The previously described test protocol only evaluates the fire resistive performance of building elements such as walls. It is logical to assume that this performance is greatly reduced if there are any penetrations through the wall. There is a specific test procedure for evaluating penetrations. The material that is used to “seal” the penetration is called a “fire stop”. Fire stops should be considered as a system, for in many cases there are several constituents that make up the fire stop. ASTM E814 is the recognized test to evaluate the performance of fire stop systems.

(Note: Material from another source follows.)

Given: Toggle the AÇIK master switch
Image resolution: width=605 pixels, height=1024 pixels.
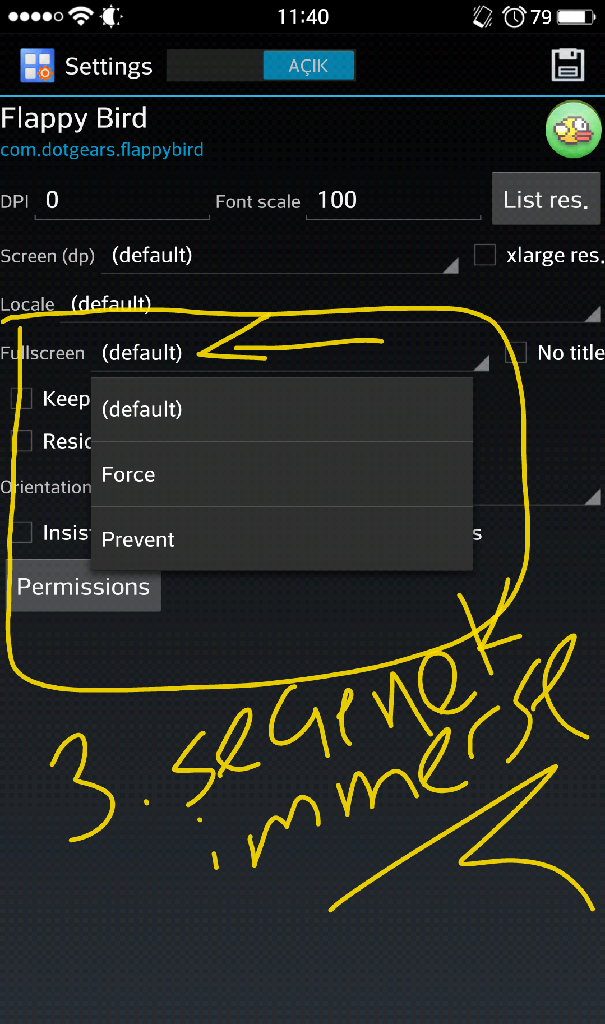Looking at the screenshot, I should click(261, 65).
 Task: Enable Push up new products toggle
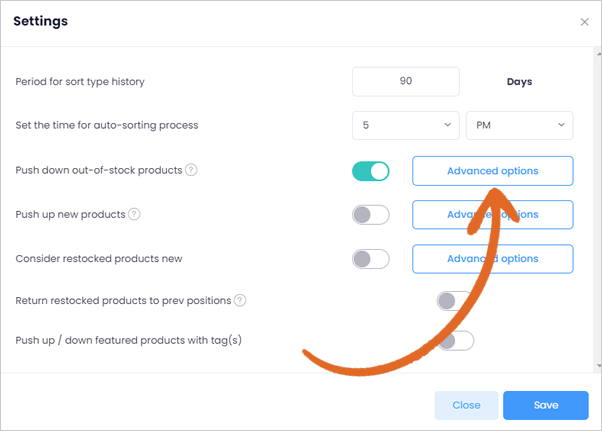click(x=370, y=215)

The test follows the same concept as ASTM E119. It uses the same “time-temperature curve” as a control and has a requirement for a hose stream test. The picture shown here is of a hose stream test on a wall specimen that contains several through-penetrations. A fire stop system is specific to the materials in the fire stop, the manner they are installed, the size of hole they fill, and the make-up of the wall or floor in which they are tested. Based on the outcome of the ASTM E814 test, a fire stop system is given two ratings. The first is an “F” rating which indicates, in time, the appearance of flame on the side opposite the fire exposed side. The second is a “T” rating which measures heat transfer in time through the fire stop. 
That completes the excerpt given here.